→ Dataset records:

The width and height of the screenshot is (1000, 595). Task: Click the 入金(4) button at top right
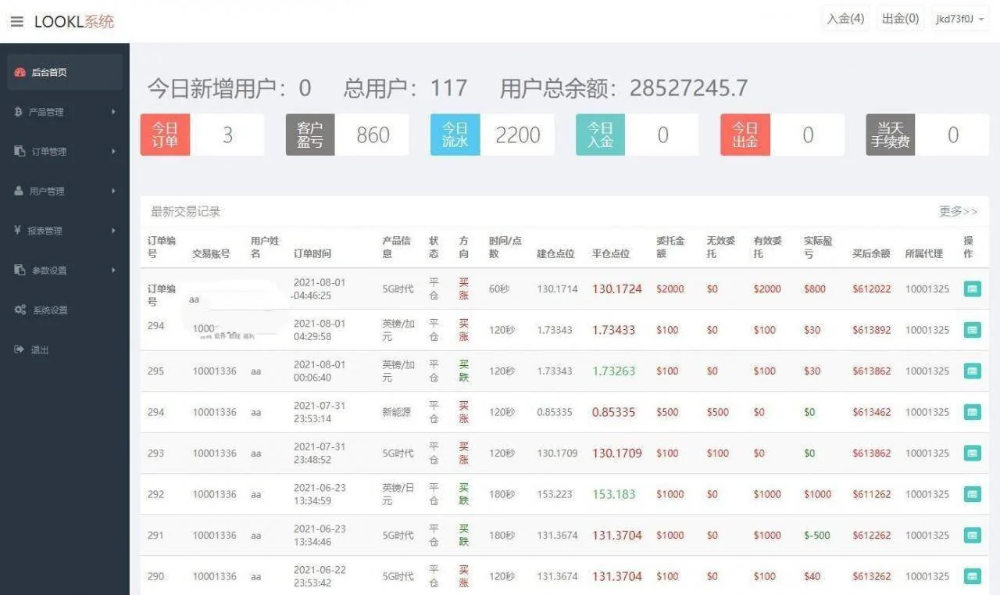pos(845,18)
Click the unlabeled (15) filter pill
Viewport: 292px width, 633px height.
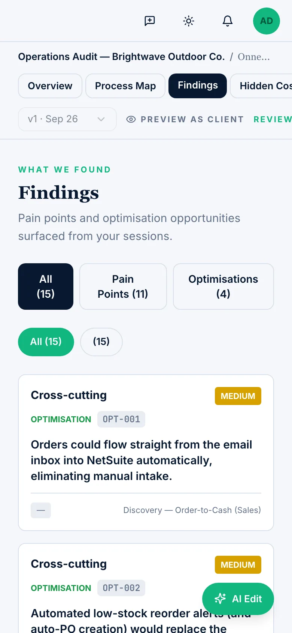[101, 342]
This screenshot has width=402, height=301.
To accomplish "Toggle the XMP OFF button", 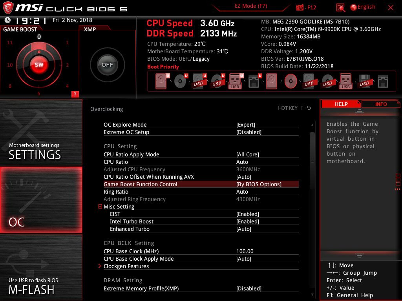I will click(107, 65).
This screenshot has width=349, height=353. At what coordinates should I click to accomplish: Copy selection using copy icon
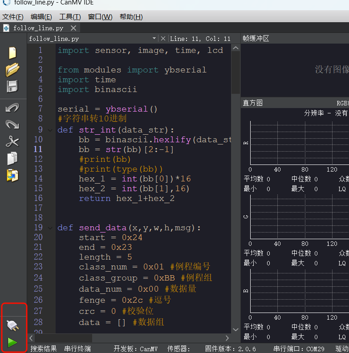pos(12,159)
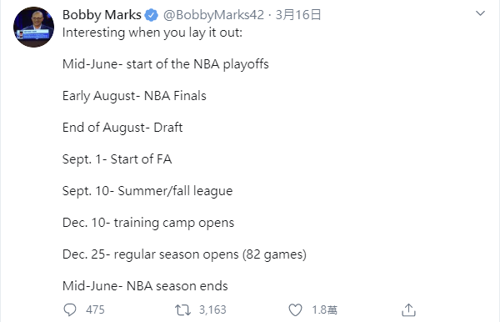Open the tweet options chevron menu

pyautogui.click(x=480, y=13)
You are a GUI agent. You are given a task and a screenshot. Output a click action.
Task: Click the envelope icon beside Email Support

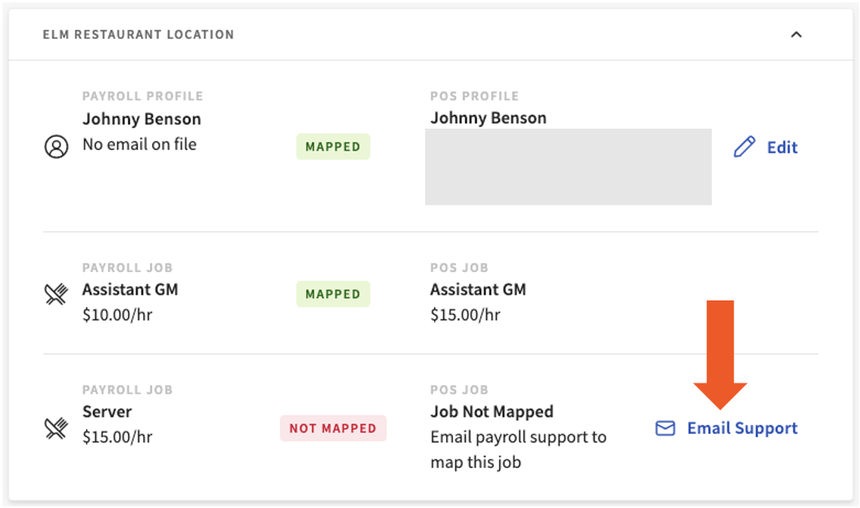click(665, 427)
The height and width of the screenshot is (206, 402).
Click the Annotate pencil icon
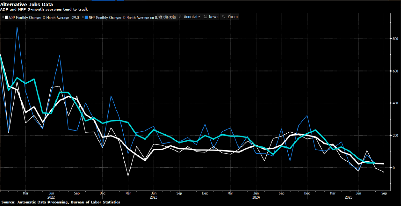point(180,17)
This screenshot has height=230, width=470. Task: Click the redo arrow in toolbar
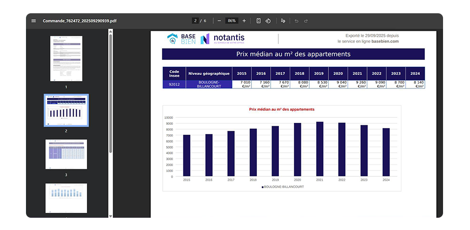click(306, 21)
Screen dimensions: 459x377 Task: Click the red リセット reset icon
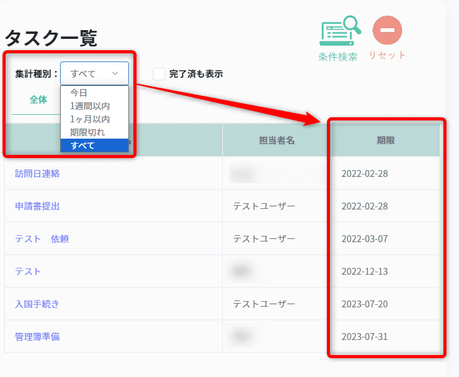(387, 30)
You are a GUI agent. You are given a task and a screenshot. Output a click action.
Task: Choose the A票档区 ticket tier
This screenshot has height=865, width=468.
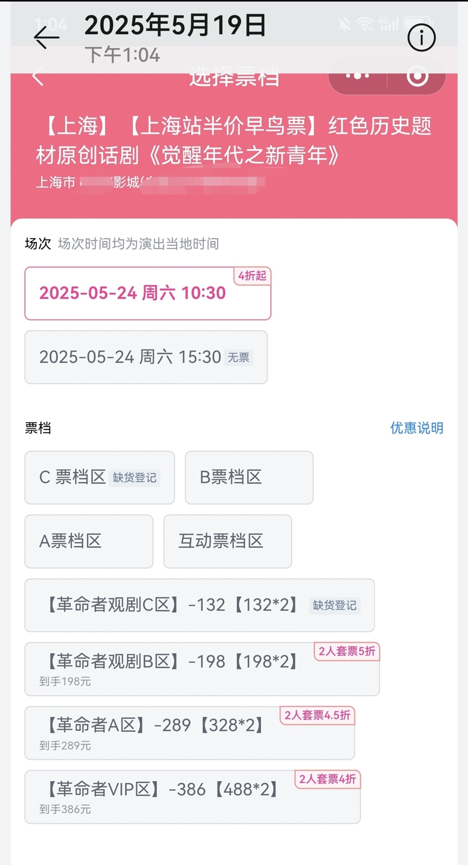89,541
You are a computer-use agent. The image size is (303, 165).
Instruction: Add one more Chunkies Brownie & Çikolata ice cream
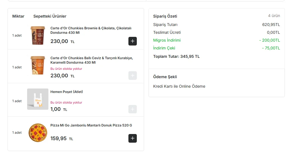pyautogui.click(x=133, y=41)
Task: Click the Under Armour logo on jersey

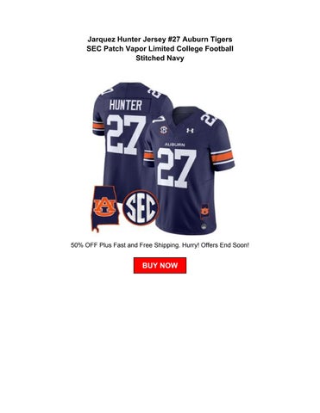Action: (190, 131)
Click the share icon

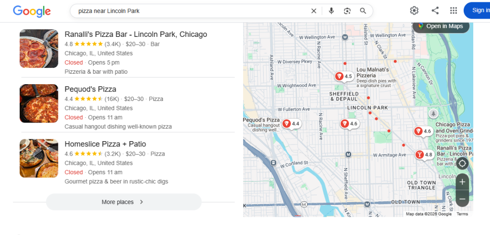click(435, 11)
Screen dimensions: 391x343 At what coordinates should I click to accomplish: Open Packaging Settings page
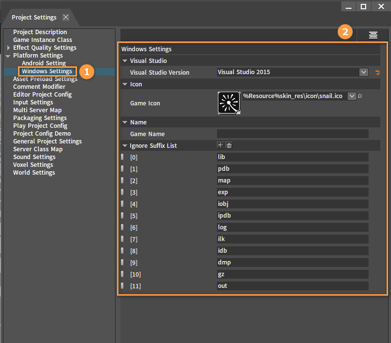tap(40, 118)
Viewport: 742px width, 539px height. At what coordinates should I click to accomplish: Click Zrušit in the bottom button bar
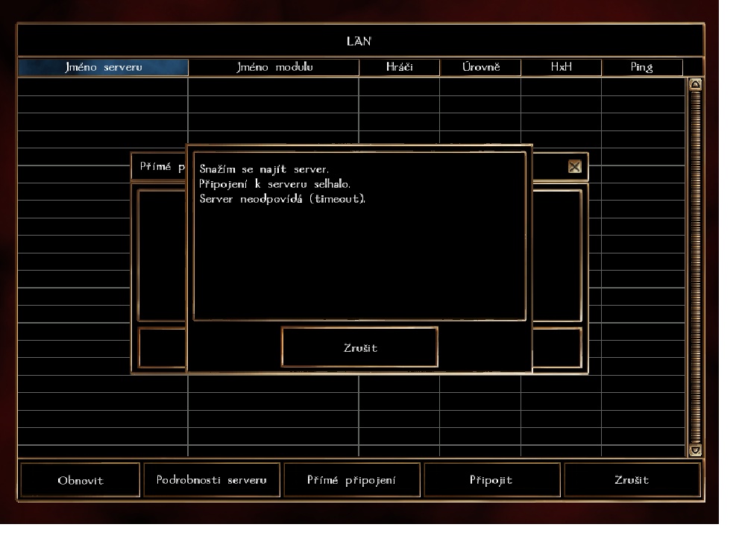(x=632, y=480)
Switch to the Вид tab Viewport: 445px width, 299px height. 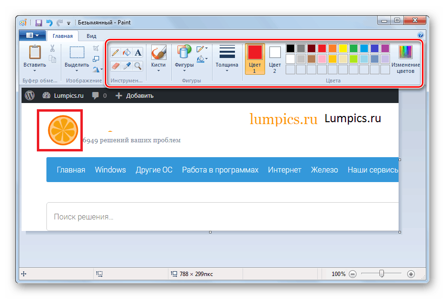91,35
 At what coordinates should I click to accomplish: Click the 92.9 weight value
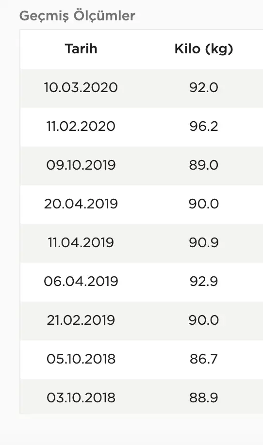pos(204,281)
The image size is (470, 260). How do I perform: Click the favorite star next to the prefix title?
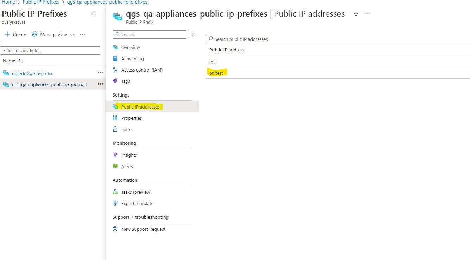pos(356,14)
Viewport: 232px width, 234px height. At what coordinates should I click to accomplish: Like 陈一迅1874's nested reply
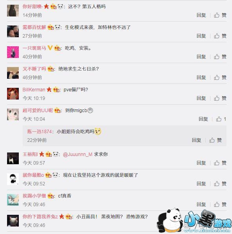[x=215, y=140]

→ Exercise instructions: Start with the line holding "Viewport: 232px width, 234px" and repeat exactly every line through the final line of the records above, but no pictures and nothing more.

→ Answer to this problem:
Viewport: 232px width, 234px height. At what coordinates should I click to accomplish: Like 陈一迅1874's nested reply
[x=215, y=140]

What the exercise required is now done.